:: GOAL OF THE EXERCISE ::
From the entries below, retype only the lines from the one with "บทความ (163, 33)" through the one with "ท่อดักท์ (525, 2279)", exactly as written.

::: DATASET ENTRIES

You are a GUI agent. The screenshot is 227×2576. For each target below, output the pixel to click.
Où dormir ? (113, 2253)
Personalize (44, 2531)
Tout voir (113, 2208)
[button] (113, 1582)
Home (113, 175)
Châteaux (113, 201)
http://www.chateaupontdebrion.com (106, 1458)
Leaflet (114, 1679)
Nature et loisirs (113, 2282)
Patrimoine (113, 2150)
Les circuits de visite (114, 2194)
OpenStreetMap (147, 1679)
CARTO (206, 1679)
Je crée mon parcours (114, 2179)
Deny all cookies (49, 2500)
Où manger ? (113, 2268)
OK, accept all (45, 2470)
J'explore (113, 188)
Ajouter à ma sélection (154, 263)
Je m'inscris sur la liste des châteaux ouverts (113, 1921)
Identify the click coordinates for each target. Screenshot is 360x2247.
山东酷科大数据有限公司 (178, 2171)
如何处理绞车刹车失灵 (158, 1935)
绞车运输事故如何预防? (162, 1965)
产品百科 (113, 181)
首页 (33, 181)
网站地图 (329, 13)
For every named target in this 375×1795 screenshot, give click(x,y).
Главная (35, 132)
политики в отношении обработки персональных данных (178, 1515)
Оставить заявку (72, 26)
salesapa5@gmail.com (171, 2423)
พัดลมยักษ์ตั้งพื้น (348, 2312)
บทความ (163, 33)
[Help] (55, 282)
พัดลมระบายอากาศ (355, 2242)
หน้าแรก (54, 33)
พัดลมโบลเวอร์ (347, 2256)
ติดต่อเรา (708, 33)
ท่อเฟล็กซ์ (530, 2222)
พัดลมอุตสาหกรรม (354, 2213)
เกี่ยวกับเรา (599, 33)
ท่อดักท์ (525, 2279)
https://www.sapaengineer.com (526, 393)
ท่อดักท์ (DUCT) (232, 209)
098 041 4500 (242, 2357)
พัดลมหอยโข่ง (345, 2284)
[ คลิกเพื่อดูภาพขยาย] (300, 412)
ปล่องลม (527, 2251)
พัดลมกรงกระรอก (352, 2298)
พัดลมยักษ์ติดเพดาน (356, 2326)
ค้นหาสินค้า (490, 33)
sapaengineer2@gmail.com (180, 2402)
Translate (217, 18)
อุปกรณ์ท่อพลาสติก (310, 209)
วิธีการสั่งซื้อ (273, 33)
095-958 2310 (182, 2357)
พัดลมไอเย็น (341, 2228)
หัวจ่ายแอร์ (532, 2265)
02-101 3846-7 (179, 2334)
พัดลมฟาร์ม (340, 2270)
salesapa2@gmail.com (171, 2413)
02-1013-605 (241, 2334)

::::::

:: WRITTEN SOLUTION ::
บทความ (163, 33)
[Help] (55, 282)
พัดลมระบายอากาศ (355, 2242)
หน้าแรก (54, 33)
พัดลมโบลเวอร์ (347, 2256)
ติดต่อเรา (708, 33)
ท่อเฟล็กซ์ (530, 2222)
พัดลมอุตสาหกรรม (354, 2213)
เกี่ยวกับเรา (599, 33)
ท่อดักท์ (525, 2279)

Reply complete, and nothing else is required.